Work to be completed: Reproduce in full, without any changes, the forum thread about the biting young shepherd.

Extract:
-- Opening Marker --
# Biting hands, arms, ankles, etc.



## marinehoney

I know I have asked this question before but I didnt get good replies in regards to the biting. My 8 month old female shepherd bites constantly. Is she too old to act this way? I am wondering if as a puppy she was not reprimanded for such behavior. She gets very excited and runs all over us and bites pretty hard playfully. My 3 year olds arms and legs are all marked up from her biting him and sliding her teeth across his skin. My husband and I have tried laying her on her side, holding her mouth closed, yelping and yelling at her, putting her outside, walking away (then she bites our heels), kenneling her after biting, giving her toys, pushing her away. Everything only seems to excite her more! I am wondering if a spray bottle of water will work? maybe a muzzle or head harness? How do we get her to stop biting? She is very large already and super hard to control especially since she bolts all over us and charges at us and speeds away when we get mad at her for biting! Will extra play and excercise with her help possibly? I need HELP! Any tips, stories, advice, or resources will greatly help us. Thank you in advance!  
(p.s) we got her a about a month ago.


----------



## Lucy Dog

It's definitely unacceptable for a 8 month old to be acting like this, but if you've allowed it in the past, she probably just thinks it is acceptable. It's a training issue.
-- Closing Marker --
[Data excerpts]
-- Opening Marker --
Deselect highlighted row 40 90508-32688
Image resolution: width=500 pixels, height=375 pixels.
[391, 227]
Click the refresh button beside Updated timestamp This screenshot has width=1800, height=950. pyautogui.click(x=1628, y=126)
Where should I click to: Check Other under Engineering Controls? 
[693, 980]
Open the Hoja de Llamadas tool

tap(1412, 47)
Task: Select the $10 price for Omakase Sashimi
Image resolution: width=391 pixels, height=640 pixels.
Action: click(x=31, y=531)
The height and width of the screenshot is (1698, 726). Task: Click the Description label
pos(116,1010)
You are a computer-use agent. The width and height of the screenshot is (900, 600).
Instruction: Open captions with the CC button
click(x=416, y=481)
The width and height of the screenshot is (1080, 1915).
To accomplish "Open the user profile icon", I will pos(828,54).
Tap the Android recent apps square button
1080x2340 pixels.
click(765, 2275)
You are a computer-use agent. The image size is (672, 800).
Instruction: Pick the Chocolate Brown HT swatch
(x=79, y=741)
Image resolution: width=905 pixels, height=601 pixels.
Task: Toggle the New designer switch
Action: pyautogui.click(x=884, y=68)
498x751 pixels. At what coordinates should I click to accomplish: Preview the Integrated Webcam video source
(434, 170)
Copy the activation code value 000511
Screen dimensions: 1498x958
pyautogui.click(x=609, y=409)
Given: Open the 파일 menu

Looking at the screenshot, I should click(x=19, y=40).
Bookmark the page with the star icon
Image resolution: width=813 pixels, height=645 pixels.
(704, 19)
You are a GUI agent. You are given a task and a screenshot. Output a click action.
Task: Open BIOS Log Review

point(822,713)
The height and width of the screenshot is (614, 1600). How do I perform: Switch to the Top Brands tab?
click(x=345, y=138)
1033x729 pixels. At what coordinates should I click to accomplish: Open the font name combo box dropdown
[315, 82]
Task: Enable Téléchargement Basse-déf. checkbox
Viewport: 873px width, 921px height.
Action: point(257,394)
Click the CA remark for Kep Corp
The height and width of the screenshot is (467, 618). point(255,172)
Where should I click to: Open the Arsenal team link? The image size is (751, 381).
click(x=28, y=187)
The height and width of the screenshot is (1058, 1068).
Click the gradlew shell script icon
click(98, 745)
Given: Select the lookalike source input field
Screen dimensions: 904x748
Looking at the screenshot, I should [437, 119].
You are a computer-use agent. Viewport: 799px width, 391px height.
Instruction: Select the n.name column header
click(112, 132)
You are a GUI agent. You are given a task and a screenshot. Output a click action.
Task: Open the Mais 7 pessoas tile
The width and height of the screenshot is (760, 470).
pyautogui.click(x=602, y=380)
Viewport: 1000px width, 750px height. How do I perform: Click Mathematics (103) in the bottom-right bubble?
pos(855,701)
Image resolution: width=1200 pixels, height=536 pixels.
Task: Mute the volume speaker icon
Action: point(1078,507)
-- Closing Marker --
Written answer:
# Biting hands, arms, ankles, etc.



## marinehoney

I know I have asked this question before but I didnt get good replies in regards to the biting. My 8 month old female shepherd bites constantly. Is she too old to act this way? I am wondering if as a puppy she was not reprimanded for such behavior. She gets very excited and runs all over us and bites pretty hard playfully. My 3 year olds arms and legs are all marked up from her biting him and sliding her teeth across his skin. My husband and I have tried laying her on her side, holding her mouth closed, yelping and yelling at her, putting her outside, walking away (then she bites our heels), kenneling her after biting, giving her toys, pushing her away. Everything only seems to excite her more! I am wondering if a spray bottle of water will work? maybe a muzzle or head harness? How do we get her to stop biting? She is very large already and super hard to control especially since she bolts all over us and charges at us and speeds away when we get mad at her for biting! Will extra play and excercise with her help possibly? I need HELP! Any tips, stories, advice, or resources will greatly help us. Thank you in advance!  
(p.s) we got her a about a month ago.


----------



## Lucy Dog

It's definitely unacceptable for a 8 month old to be acting like this, but if you've allowed it in the past, she probably just thinks it is acceptable. It's a training issue.